By Dr. Cara Touretzky, Dr. Robert Luce, and Dr. David Torres Sanchez

Why Pay Attention to Hardware and Algorithm Choice? 

For those of us who like to focus on the art of modeling, it’s easy to take for granted the influence of different hardware options on optimization performance. And with a reliable solver like Gurobi, modelers don’t have to spend time contemplating the algorithms being deployed under the hood.  

But hardware options have been evolving, and so have the algorithms used in the optimization space. While the simplex and barrier methods for solving LPs are well established (and continuing to improve each year), the Primal-Dual Hybrid Gradient method (PDHG, also known as PDLP when enhanced and adapted specifically to Linear Programming) has recently received significant attention because it is amenable to a GPU-based implementation.  

With new GPU-enabled algorithms for barrier and PDHG, the average optimization user benefits from understanding the impact of hardware and algorithm choice when deploying optimization models—especially if they are interested in finding the combination that results in the fastest possible solution times.   

Spoiler alert: there is no silver bullet when it comes to hardware and algorithm selection. The classic advice of “it depends on your model” still applies. At Gurobi, we have done a thorough comparison of these algorithms and hardware options.
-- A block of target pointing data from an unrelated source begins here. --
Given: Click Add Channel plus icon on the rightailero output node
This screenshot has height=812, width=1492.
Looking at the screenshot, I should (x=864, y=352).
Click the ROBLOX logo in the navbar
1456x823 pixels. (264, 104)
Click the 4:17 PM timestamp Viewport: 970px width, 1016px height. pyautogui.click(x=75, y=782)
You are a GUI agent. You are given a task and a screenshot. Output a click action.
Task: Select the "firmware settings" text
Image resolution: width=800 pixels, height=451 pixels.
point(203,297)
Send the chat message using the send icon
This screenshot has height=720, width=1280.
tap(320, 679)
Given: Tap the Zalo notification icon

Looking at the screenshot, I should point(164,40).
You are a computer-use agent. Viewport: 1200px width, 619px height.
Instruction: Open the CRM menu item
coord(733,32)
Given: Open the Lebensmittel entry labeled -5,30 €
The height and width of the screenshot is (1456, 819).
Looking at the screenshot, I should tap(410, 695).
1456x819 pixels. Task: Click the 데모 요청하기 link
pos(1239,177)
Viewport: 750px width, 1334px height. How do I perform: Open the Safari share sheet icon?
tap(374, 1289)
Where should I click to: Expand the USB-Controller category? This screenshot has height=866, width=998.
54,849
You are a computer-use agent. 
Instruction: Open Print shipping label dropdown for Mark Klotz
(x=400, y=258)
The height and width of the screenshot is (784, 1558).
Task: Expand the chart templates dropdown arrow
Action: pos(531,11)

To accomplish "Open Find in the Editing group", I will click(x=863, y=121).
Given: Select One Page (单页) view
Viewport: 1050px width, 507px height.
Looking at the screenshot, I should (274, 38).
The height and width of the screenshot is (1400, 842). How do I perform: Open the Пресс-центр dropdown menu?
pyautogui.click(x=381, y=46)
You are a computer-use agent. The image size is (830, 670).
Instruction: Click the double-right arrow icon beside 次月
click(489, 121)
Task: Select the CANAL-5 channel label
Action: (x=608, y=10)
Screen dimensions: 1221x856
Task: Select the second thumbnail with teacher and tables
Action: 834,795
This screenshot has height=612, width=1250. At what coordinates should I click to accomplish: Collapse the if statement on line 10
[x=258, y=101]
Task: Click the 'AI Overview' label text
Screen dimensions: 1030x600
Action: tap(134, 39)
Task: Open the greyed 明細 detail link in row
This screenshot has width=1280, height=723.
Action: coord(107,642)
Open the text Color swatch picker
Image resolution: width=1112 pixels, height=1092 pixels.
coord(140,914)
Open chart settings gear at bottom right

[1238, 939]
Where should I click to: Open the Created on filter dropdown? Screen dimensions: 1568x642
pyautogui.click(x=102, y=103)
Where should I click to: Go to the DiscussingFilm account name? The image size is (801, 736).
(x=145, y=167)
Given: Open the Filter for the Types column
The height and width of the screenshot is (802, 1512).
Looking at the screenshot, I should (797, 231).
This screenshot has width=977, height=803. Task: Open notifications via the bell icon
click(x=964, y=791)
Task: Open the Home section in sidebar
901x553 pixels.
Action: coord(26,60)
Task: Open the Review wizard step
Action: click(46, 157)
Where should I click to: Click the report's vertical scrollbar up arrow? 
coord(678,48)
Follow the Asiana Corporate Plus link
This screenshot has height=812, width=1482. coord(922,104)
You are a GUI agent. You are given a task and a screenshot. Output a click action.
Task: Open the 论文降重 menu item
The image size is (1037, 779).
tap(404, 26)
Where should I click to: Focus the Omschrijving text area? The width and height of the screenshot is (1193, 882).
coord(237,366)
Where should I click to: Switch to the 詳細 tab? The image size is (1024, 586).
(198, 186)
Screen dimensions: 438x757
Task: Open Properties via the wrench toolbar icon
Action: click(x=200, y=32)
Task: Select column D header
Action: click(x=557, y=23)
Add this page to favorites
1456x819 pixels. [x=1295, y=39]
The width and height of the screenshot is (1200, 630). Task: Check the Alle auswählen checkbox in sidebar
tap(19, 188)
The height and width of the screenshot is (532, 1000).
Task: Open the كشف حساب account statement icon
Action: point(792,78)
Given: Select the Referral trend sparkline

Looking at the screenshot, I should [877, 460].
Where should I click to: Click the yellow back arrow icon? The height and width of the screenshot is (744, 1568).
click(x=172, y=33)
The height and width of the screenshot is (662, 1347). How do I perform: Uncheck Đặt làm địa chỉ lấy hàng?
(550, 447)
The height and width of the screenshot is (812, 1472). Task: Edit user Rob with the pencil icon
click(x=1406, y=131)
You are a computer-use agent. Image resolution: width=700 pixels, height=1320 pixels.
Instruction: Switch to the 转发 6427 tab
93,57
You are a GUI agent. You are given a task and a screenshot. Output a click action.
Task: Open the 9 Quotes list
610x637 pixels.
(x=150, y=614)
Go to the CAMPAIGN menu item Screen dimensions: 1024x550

We want to share our methodology and industry-proven benchmark results with the optimization community to help navigate these choices.  

This article will demystify the applicable algorithms and reveal new opportunities for the field of optimization. Specifically, we have observed that giant LPs (and possibly MIPs that rely on giant LP relaxations) show the most immediate promise for experiencing a significant speed boost from GPU-enabled LP algorithms.   

Gurobi has a proven track record of taking new innovations in the optimization space and turning them into practical tools for industry applications. Historically, this has been achieved through close collaboration with Gurobi customers, who are pushing the frontier of our solver’s capabilities. Now that Gurobi has established a benchmark methodology for comparing the various hardware and algorithm choices, we are ready and waiting to test your real-world models. Please reach out through How do I get support for using Gurobi? if you are interested in testing your models’ performance with a GPU-accelerated solver.   

Demystifying the Optimization and GPU Space 

We have investigated multiple setups for solving giant LPs, with a combination of new hardware and algorithm options. 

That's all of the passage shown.